What you will do :: Extract the items below word for word, starting with the first line and going on through the line containing "Action: tap(215, 424)".
§
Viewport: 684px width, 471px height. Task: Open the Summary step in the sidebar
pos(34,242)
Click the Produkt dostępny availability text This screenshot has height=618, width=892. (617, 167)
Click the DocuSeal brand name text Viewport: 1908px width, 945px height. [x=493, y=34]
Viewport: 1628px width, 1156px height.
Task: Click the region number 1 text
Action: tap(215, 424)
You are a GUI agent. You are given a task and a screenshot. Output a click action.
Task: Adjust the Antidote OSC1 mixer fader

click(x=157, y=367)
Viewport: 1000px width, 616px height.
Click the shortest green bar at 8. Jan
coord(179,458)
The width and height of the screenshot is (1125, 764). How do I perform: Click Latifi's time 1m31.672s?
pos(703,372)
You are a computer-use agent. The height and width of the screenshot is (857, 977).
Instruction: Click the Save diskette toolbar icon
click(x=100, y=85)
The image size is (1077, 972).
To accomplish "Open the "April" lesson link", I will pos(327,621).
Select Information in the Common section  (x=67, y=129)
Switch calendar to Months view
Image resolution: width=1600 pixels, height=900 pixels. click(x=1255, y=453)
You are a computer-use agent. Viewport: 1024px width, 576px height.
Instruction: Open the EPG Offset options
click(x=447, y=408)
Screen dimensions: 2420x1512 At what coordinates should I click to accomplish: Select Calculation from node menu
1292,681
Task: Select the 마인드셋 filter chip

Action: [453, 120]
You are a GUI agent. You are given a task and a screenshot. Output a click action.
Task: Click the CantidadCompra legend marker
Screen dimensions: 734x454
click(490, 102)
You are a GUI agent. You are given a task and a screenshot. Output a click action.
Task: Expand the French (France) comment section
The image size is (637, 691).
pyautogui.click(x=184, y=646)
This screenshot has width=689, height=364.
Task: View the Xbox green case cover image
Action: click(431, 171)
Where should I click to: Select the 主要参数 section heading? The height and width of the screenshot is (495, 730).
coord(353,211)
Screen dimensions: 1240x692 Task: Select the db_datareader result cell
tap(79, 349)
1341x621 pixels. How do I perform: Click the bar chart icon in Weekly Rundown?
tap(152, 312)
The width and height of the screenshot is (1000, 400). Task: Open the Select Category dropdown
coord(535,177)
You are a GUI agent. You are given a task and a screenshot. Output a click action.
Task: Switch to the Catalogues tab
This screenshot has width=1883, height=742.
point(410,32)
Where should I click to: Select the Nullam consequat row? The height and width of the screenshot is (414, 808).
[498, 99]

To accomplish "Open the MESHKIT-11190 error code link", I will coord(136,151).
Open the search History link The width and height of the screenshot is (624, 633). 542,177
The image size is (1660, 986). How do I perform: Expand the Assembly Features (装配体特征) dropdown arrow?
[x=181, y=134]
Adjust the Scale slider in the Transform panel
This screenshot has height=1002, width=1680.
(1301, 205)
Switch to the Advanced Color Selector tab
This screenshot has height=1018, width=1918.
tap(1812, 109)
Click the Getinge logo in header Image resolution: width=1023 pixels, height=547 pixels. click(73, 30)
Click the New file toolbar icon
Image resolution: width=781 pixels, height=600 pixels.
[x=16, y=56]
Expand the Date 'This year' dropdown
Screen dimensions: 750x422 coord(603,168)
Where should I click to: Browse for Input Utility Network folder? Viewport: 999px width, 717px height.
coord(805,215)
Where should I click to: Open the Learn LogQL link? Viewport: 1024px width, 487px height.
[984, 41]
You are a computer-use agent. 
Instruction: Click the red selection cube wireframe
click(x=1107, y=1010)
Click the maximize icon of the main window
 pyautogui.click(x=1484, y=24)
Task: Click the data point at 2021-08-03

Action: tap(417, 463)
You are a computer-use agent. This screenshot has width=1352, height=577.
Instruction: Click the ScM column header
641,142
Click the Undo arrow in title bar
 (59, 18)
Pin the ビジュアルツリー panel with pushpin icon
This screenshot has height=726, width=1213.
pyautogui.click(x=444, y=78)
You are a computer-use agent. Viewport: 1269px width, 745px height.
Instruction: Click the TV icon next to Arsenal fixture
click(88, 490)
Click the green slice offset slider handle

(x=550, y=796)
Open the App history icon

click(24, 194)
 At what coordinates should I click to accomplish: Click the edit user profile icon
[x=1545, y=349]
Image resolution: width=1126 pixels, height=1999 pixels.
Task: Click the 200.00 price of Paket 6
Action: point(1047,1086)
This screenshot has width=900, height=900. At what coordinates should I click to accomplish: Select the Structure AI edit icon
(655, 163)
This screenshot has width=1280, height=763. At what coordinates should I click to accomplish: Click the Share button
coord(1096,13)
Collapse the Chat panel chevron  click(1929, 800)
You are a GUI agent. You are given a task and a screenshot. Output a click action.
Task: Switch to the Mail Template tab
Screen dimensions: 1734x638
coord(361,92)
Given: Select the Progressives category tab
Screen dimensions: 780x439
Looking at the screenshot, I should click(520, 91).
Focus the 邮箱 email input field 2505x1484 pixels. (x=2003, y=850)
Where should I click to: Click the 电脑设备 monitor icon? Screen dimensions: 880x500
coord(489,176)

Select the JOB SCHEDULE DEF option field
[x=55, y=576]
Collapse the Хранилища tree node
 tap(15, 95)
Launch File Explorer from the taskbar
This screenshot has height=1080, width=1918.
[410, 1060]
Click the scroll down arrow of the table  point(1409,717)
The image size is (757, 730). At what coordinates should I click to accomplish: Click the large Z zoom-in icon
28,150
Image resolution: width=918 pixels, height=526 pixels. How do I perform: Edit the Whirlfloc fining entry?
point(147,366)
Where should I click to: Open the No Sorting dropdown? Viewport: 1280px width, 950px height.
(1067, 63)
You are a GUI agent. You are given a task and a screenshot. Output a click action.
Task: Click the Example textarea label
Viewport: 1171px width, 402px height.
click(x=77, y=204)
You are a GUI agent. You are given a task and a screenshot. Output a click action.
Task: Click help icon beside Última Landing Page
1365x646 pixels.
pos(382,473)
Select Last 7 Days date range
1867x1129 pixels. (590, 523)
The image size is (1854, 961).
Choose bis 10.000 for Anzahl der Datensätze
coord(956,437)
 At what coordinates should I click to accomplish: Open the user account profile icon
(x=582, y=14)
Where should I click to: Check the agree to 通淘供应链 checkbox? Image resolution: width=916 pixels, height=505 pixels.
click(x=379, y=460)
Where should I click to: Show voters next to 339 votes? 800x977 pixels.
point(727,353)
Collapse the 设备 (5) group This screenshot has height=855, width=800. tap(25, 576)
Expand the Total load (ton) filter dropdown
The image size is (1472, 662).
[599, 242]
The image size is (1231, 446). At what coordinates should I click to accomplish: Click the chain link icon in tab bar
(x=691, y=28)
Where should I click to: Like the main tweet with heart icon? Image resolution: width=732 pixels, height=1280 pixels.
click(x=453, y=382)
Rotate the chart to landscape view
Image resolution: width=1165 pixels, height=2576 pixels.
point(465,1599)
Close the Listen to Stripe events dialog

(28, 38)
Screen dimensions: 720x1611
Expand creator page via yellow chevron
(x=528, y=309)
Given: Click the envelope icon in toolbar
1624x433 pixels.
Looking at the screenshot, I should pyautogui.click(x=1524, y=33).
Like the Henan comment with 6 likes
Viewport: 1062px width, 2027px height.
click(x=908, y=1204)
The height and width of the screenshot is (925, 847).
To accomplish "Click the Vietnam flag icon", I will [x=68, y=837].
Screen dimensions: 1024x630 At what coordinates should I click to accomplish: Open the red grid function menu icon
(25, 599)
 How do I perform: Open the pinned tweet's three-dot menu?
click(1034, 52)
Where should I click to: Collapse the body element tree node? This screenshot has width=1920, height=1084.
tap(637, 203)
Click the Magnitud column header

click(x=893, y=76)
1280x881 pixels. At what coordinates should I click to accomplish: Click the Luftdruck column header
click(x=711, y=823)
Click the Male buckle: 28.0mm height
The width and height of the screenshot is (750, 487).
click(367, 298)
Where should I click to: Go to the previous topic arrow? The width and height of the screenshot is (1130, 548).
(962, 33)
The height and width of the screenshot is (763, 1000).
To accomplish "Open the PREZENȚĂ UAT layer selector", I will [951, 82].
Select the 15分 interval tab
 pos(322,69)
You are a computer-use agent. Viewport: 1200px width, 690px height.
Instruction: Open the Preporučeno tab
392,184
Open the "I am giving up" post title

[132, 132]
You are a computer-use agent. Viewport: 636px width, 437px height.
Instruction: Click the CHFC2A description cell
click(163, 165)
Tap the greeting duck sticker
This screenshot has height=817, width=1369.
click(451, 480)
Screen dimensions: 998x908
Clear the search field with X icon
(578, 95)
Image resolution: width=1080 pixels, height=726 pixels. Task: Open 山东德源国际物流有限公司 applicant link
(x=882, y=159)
§
Full response ::
Viewport: 684px width, 471px height. Task: Open the Summary step in the sidebar
pos(34,242)
Click the Produkt dostępny availability text This screenshot has height=618, width=892. (617, 167)
Click the DocuSeal brand name text Viewport: 1908px width, 945px height. [x=493, y=34]
Viewport: 1628px width, 1156px height.
Task: Click the region number 1 text
Action: tap(215, 424)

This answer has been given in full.